Comme nous le savons tous, il y a 30 ans, la Quatrième Conférence mondiale sur les femmes, tenue à Pékin, adoptait la Déclaration et le Programme d’action de Pékin. L’année dernière, la 57e session du Conseil des droits de l’homme des Nations Unies a commémoré à l’unanimité le 30e anniversaire de la Déclaration et du Programme d’action de Pékin et a décidé d’organiser à nouveau le Sommet mondial sur les femmes de cette année à Pékin.
En tant que Secrétaire générale du Centre européen du Conseil international des femmes (ECICW), historienne de renom, écrivaine indépendante et journaliste, quelles sont les attentes de Mme Sylvie Lausberg pour ce sommet ? Voici son entretien.
En tant que Secrétaire générale de l’ECICW, que pensez-vous du Sommet d’ONU Femmes ?
Le Sommet est une opportunité politique majeure si nous en faisons autre chose qu’un rituel commémoratif. Pékin+30 doit être un moment de réengagement juridique et budgétaire sur les 12 domaines critiques de 1995 : luttes contre les violences, santé et droits sexuels et reproductifs, participation politique, économie, éducation, etc. Mon attente clé : des engagements chiffrés et vérifiables, un financement pérenne des organisations de femmes et des mécanismes de protection des défenseuses des droits humains. L’état des lieux dressé par ONU Femmes en 2025 — « stagnation et régressions » dans de nombreux pays — nous oblige à passer du discours à la responsabilisation publique des autorités.
• Lien et différences entre le Conseil international des femmes et ONU Femmes ?
Nous sommes complémentaires, mais de nature différente.
ONU Femmes est une entité intergouvernementale (ONU) qui porte des normes, conseille les États et finance des programmes. Elle a été créée en 2010 pour accélérer l’égalité et l’autonomisation des femmes.
Le Centre européen (ECICW/CECIF) que je co-dirige avec sa présidente, la sénatrice Viviane Teitelbaum, — est une ONG internationale historique (1888) : nous fédérons des associations qui sont en réalité les conseils des femmes des 27 nations représentées. Notre rôle est de fédérer leurs revendications, visibiliser leurs actions pour nourrir nos plaidoyers. Cette mobilisation de la société civile permet de faire remonter les réalités de terrain auprès des autorités européennes et onusiennes.

Consignes>
#1 D'après l'entretien, pourquoi Sylvie Lausberg estime-t-elle nécessaire de « passer du discours à la responsabilisation publique des autorités » ?
#2 Rédigez la suite de l'entretien sur le Sommet de Pékin+30, à partir de la dernière phrase donnée.

[Enregistrements conservés]
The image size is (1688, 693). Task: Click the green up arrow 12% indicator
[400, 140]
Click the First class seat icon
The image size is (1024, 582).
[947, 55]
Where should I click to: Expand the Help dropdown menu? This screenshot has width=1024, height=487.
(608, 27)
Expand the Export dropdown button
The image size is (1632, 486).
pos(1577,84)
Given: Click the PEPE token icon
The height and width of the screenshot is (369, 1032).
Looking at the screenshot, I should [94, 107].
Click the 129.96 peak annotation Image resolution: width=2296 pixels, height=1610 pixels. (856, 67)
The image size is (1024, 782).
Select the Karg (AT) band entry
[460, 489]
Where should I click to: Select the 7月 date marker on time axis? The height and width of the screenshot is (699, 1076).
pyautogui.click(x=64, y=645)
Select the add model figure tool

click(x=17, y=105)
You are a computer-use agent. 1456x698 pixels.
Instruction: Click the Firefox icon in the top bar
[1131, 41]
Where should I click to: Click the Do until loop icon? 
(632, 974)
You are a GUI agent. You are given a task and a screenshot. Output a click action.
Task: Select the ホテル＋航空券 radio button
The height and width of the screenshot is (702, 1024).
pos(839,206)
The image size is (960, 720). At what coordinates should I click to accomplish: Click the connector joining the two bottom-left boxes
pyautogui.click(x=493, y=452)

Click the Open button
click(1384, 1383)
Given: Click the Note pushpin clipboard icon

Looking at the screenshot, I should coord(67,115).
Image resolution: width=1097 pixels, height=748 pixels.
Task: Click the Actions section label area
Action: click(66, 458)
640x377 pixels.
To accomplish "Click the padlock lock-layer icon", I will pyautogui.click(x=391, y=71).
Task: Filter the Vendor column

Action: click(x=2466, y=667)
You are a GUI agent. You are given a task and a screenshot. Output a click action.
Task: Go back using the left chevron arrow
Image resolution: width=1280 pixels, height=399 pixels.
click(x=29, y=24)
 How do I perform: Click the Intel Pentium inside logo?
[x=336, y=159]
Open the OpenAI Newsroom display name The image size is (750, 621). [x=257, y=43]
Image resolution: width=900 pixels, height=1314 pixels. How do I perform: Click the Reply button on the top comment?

Réponses>
#1 Selon elle, ce passage s'impose parce que l'état des lieux dressé par ONU Femmes en 2025 constate « stagnation et régressions » dans de nombreux pays.

#2
• « Trente ans après Pékin, les droits des femmes ont régressé dans un quart des pays ». Votre avis ?
Je partage ce constat : nous assistons à un retour de bâton contre l’égalité — masculinisme et misogynie décomplexée, retour des rôles traditionnels et valorisation des stéréotypes genrés via des influenceurs et influenceuses en ligne, remise en cause des droits reproductifs, violences en ligne, attaques contre les ONG et les femmes qui osent s’exprimer… la liste n’est pas close ! Pour le CECIF, la réponse réside dans la défense de l’universalité des droits humains. La femme est un humain comme un autre, mais qui subit partout des discriminations structurelles que les politiques d’égalité ont partiellement réussi à réduire. Il est urgent de protéger les défenseuses des droits des femmes qui luttent pour l’autonomie de décision et l’autodétermination des femmes et des filles, hors dogmes et idéologies. Les données d’ONU Femmes indiquent que près d’un quart des gouvernements ont signalé un backlash freinant la mise en œuvre de Pékin. Dans certains contextes, la régression est légale (lois restrictives), dans d’autres elle s’impose factuellement (sous-financement, impunité des violences). Concrètement, il faut absolument conditionner l’aide publique au respect des engagements de Pékin.
• La Chine concentre ~8,4 % des femmes du monde. Que pensez-vous des droits individuels des femmes chinoises ?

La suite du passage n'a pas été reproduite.